Another year, another prime-time massacre in the sad land of Panem. You’ll recall that in the first “Hunger Games” movie, our spunky protagonist, Katniss Everdeen (Jennifer Lawrence), outfoxed government game-runners to emerge victorious at the end of the annual rite. This should have exempted her from further participation in these bloody extravaganzas, but Panem’s evil dictator, President Snow (Donald Sutherland), alarmed that Katniss has become a figurehead for mounting rebellion among his miserable subjects, has declared a special new edition of the Hunger Games that will pit past victors against one another in a new battle to the death. With any luck, he fervently hopes, Katniss will be among the corpses littering this year’s arena.
“The Hunger Games: Catching Fire” is in some ways a rerun of the first film — nearly 2 1/2 hours of teenage action-romance. But it’s a better movie. Even though the first installment grossed more than $680 million worldwide, the producers have brought in a new creative team to punch things up. Their wisest hire was director Francis Lawrence (“I Am Legend”), who whips the story along in a tightly focused style; the picture never sags or wanders. It’s still a movie aimed at fans of Suzanne Collins’ best-selling YA novels — and of Jennifer Lawrence, naturally — but even viewers dragged into it kicking and screaming are unlikely to be entirely bored.

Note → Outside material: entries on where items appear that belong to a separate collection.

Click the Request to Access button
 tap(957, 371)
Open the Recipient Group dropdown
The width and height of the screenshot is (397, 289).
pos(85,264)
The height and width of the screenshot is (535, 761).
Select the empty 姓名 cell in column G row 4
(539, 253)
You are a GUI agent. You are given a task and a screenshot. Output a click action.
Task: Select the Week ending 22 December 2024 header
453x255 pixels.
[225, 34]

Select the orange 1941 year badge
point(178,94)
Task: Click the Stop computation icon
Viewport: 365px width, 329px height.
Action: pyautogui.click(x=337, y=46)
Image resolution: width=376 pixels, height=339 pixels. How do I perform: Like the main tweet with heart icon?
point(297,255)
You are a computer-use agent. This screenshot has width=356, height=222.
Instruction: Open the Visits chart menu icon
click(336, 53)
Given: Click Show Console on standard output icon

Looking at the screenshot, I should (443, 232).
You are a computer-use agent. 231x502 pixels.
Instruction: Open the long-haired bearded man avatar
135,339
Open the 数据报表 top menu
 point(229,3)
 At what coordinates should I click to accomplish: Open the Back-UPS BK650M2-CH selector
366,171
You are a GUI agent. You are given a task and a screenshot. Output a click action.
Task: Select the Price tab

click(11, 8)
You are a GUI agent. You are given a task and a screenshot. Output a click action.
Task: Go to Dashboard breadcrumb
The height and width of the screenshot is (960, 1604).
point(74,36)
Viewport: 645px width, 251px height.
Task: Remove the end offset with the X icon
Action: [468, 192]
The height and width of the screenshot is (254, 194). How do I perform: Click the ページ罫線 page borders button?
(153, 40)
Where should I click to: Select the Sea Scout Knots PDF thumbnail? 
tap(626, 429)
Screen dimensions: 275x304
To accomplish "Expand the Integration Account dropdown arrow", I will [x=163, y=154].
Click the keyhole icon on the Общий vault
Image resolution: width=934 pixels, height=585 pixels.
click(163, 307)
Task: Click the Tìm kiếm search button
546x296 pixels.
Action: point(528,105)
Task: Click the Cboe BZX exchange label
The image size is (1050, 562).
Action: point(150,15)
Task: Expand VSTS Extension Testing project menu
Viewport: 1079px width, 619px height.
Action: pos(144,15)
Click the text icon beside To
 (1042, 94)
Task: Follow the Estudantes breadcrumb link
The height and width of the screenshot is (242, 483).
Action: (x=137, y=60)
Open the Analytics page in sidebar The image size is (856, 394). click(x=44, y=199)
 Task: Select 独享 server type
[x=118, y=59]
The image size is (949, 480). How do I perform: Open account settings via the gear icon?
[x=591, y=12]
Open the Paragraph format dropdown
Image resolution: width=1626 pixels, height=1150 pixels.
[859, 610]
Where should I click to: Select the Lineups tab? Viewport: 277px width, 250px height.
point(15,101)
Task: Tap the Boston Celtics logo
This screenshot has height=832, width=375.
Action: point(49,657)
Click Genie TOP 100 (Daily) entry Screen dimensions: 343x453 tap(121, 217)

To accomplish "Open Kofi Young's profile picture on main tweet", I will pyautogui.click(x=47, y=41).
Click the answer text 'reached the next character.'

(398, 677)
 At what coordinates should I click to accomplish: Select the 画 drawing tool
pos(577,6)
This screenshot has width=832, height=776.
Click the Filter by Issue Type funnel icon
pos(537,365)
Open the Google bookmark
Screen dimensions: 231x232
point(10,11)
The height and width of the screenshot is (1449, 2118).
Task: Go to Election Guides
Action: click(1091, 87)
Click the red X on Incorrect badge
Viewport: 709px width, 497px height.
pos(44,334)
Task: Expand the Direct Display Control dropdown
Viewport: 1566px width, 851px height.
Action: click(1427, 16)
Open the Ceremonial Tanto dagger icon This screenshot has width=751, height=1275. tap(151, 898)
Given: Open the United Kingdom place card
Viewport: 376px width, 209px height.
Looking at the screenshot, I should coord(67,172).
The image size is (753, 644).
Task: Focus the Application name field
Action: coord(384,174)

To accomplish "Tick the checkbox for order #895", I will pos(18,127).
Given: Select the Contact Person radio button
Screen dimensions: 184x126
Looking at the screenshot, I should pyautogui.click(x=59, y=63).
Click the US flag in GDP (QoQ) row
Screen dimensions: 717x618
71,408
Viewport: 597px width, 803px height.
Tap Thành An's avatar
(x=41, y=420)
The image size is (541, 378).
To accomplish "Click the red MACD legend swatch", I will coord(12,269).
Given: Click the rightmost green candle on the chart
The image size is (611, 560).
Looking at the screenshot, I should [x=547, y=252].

Most of the key actors are back in harness: Elizabeth Banks as Katniss’ fashion-victim chaperone, Effie Trinket; Woody Harrelson as her boozy coach, Haymitch Abernathy; and the great Stanley Tucci as Caesar Flickerman, the government game-show host from hell. (With his blazing-white teeth and purple eyebrows, he’s an icon of showbiz insincerity.) And there are some welcome new additions, too, chief among them Philip Seymour Hoffman as Plutarch Heavensbee, the weaselly government gamemaker. (“Fun is my business!”) Hoffman has never met a written character he can’t improve upon, and he devises a carefully ambiguous charm for this one. Jena Malone (“Sucker Punch”) brings a punkette energy to the role of ax-wielding contestant Johanna Mason, and Jeffrey Wright and Amanda Plummer add a sweet emotional layer to the film as the brainiac contestants Beetee and Wiress, who discern a crucial flaw in Plutarch’s insidious game design. Katniss is still saddled with mopey fake boyfriend Peeta Mellark (Josh Hutcherson), but he’s effectively crowded out this time by a far more engaging hunk, named Finnick Odair (Sam Claflin of “Snow White and the Huntsman“).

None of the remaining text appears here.